Painting by Jean Siméon Chardin

Saying Grace or The Prayer Before a Meal (Le Bénédicité) is the title of several paintings by French artist Jean Simeon Chardin, one of which was given as a gift to Louis XV. The subject of the painting, a middle-class French family saying grace before a meal, is one of everyday bourgeois tranquillity – Chardin's area of interest – with an uncharacteristic touch of sentimentality.

==History==
Chardin, who had made his fame painting still life, had at this point in his career started also to include human figures in his works. He painted several versions of Le Bénédicité, three of which were exhibited at the Salon, in 1740, 1746 and 1761. The original, from 1740, was given as a gift to the King.
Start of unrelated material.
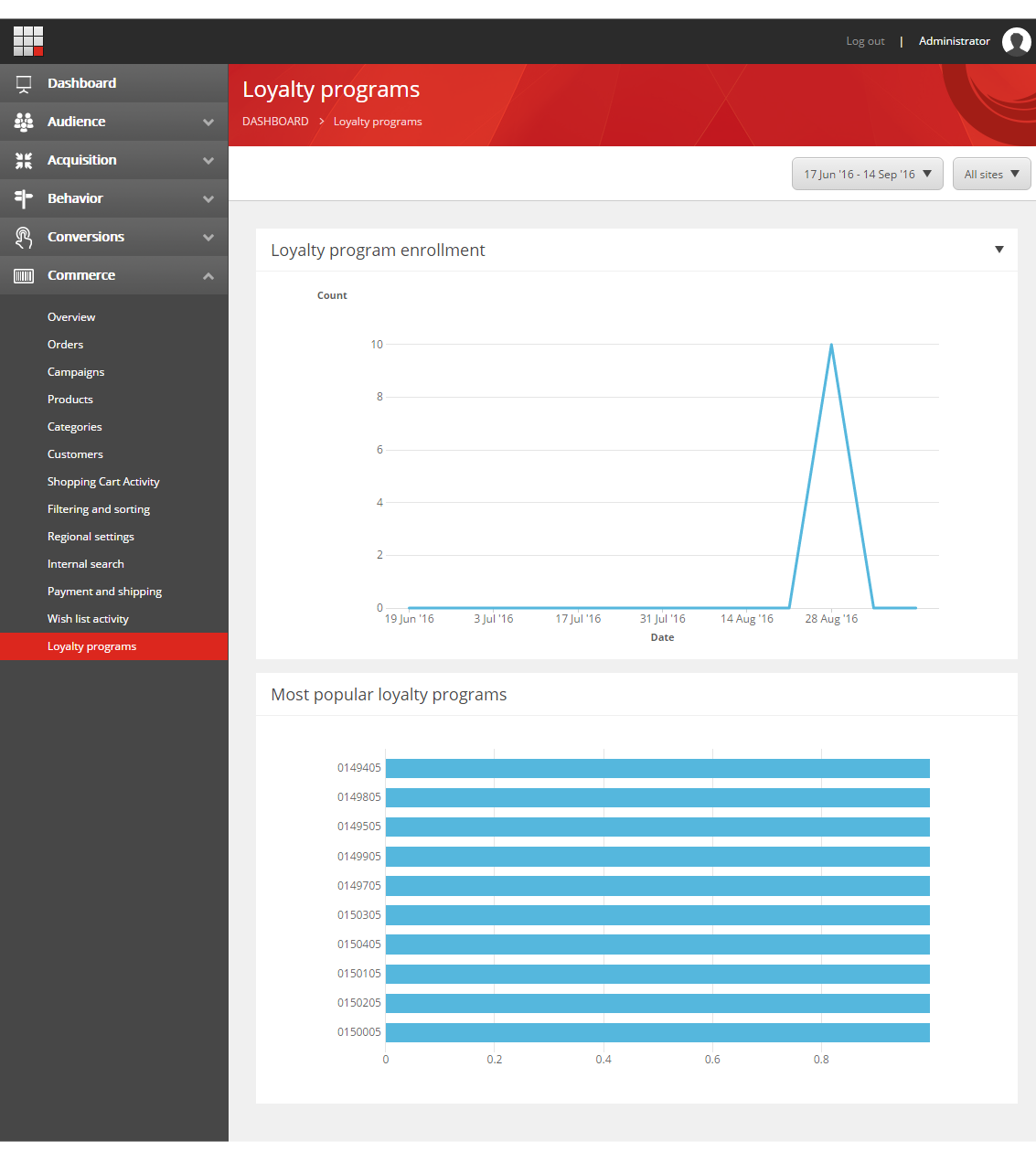The height and width of the screenshot is (1163, 1036).
Task: Click DASHBOARD breadcrumb link
Action: [x=275, y=122]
The painting fell into oblivion ten years after the death of Louis XV, but was rediscovered in 1845. Another version was kept by the artist throughout his life, and eventually ended up in the Musée du Louvre, through the large bequest of Louis La Caze in 1869. The version from the 1761 Salon – a horizontal composition – is now lost.

==The painting==
Chardin is well known for his depictions of humble, everyday life. Le Bénédicité shows a modest, middle-class interior scene, where a mother is laying the table for a meal. She instructs her children to say their grace before eating. The younger of the children can easily appear a girl to the modern eye, if the drum hanging on the child-sized ladderback chair is overlooked, and is indeed identified as such in Gardner. Rand and Bianco, however, quote the inscription on a contemporary engraving, describing the child as a boy, who has not yet been breeched. The quiet, peaceful atmosphere is reinforced by the subdued colour scheme, and the muted lighting. Chardin put much work into the arrangement of the various elements of his paintings. The composition here is meticulous, and the stability created by the triangular structure of the three figures also adds to the tranquillity of the scene.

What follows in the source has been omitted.